> [Work order]: Of all the entries below, only the lines from the one with "Īsi pirms jaunā" up to and including the one with "東京メトロ半蔵門線 (114, 296)" are to be duplicated exactly.

> [Input records]:
=== Begin Enclosure ===

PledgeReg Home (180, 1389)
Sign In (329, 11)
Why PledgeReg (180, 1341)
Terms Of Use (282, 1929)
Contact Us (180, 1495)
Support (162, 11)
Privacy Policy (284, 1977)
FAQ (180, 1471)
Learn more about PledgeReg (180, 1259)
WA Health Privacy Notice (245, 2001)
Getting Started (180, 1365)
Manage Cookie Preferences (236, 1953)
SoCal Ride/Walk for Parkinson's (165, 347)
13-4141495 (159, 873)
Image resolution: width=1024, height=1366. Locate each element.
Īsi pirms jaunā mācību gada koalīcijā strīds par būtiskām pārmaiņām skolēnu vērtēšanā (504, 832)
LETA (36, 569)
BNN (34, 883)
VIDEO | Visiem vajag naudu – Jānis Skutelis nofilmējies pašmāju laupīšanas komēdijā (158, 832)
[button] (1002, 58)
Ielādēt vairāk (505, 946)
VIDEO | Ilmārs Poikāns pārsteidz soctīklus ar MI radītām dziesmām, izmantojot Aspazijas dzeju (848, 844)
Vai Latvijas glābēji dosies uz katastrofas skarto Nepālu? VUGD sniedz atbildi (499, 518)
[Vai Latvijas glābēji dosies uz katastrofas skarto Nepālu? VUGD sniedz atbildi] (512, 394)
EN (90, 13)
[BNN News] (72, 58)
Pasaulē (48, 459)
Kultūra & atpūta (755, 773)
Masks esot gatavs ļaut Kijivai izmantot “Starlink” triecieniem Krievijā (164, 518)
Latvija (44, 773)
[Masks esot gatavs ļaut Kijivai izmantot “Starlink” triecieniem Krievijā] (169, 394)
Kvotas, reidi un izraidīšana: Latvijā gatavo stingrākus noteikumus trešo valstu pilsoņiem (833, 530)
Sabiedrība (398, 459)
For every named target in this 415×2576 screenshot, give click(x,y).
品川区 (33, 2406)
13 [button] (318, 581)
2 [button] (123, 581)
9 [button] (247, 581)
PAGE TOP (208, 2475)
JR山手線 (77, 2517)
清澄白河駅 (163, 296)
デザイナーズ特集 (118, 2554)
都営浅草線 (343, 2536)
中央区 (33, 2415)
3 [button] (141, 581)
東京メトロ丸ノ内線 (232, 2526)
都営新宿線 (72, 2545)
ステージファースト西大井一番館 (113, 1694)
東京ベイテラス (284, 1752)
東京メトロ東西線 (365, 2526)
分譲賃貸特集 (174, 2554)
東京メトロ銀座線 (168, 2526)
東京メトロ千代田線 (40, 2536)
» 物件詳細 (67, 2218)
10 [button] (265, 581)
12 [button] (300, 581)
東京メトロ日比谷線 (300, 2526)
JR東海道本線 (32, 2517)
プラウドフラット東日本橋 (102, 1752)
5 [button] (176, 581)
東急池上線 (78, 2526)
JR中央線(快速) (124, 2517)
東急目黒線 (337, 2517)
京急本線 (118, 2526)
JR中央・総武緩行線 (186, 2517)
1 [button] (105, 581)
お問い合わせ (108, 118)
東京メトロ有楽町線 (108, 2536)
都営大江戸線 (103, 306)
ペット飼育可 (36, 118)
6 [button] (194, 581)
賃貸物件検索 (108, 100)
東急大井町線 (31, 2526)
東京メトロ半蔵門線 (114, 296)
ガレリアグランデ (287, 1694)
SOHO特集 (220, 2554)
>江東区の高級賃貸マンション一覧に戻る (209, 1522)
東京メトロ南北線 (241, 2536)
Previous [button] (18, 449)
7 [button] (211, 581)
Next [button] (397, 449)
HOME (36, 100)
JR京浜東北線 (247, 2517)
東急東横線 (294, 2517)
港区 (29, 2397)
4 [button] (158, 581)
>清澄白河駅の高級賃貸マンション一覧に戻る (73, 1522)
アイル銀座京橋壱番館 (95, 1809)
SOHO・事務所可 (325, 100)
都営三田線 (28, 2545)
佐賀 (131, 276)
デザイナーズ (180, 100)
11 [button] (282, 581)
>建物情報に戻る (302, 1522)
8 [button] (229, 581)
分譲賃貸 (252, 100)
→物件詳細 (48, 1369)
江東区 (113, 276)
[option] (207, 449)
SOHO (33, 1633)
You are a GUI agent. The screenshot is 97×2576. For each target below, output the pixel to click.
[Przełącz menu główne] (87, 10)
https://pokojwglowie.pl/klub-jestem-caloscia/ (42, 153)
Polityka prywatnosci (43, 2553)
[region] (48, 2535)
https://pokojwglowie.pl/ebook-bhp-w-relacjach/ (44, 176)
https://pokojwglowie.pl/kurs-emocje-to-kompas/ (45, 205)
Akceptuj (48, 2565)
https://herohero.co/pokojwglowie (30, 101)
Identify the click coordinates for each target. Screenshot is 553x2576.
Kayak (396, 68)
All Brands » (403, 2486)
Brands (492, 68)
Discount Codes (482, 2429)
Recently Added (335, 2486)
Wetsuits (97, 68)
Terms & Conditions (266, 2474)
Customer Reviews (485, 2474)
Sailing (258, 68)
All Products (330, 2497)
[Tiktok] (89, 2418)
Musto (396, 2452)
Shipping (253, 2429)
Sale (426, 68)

=== End Enclosure ===

> [Written answer]:
Īsi pirms jaunā mācību gada koalīcijā strīds par būtiskām pārmaiņām skolēnu vērtēšanā (504, 832)
LETA (36, 569)
BNN (34, 883)
VIDEO | Visiem vajag naudu – Jānis Skutelis nofilmējies pašmāju laupīšanas komēdijā (158, 832)
[button] (1002, 58)
Ielādēt vairāk (505, 946)
VIDEO | Ilmārs Poikāns pārsteidz soctīklus ar MI radītām dziesmām, izmantojot Aspazijas dzeju (848, 844)
Vai Latvijas glābēji dosies uz katastrofas skarto Nepālu? VUGD sniedz atbildi (499, 518)
[Vai Latvijas glābēji dosies uz katastrofas skarto Nepālu? VUGD sniedz atbildi] (512, 394)
EN (90, 13)
[BNN News] (72, 58)
Pasaulē (48, 459)
Kultūra & atpūta (755, 773)
Masks esot gatavs ļaut Kijivai izmantot “Starlink” triecieniem Krievijā (164, 518)
Latvija (44, 773)
[Masks esot gatavs ļaut Kijivai izmantot “Starlink” triecieniem Krievijā] (169, 394)
Kvotas, reidi un izraidīšana: Latvijā gatavo stingrākus noteikumus trešo valstu pilsoņiem (833, 530)
Sabiedrība (398, 459)
For every named target in this 415×2576 screenshot, give click(x,y).
品川区 (33, 2406)
13 [button] (318, 581)
2 [button] (123, 581)
9 [button] (247, 581)
PAGE TOP (208, 2475)
JR山手線 (77, 2517)
清澄白河駅 (163, 296)
デザイナーズ特集 (118, 2554)
都営浅草線 (343, 2536)
中央区 (33, 2415)
3 [button] (141, 581)
東京メトロ丸ノ内線 (232, 2526)
都営新宿線 (72, 2545)
ステージファースト西大井一番館 (113, 1694)
東京ベイテラス (284, 1752)
東京メトロ東西線 (365, 2526)
分譲賃貸特集 (174, 2554)
東京メトロ銀座線 (168, 2526)
東京メトロ千代田線 (40, 2536)
» 物件詳細 (67, 2218)
10 [button] (265, 581)
12 [button] (300, 581)
東京メトロ日比谷線 (300, 2526)
JR東海道本線 (32, 2517)
プラウドフラット東日本橋 (102, 1752)
5 [button] (176, 581)
東急池上線 (78, 2526)
JR中央線(快速) (124, 2517)
東急目黒線 (337, 2517)
京急本線 (118, 2526)
JR中央・総武緩行線 (186, 2517)
1 [button] (105, 581)
お問い合わせ (108, 118)
東京メトロ有楽町線 (108, 2536)
都営大江戸線 (103, 306)
ペット飼育可 (36, 118)
6 [button] (194, 581)
賃貸物件検索 (108, 100)
東急大井町線 (31, 2526)
東京メトロ半蔵門線 (114, 296)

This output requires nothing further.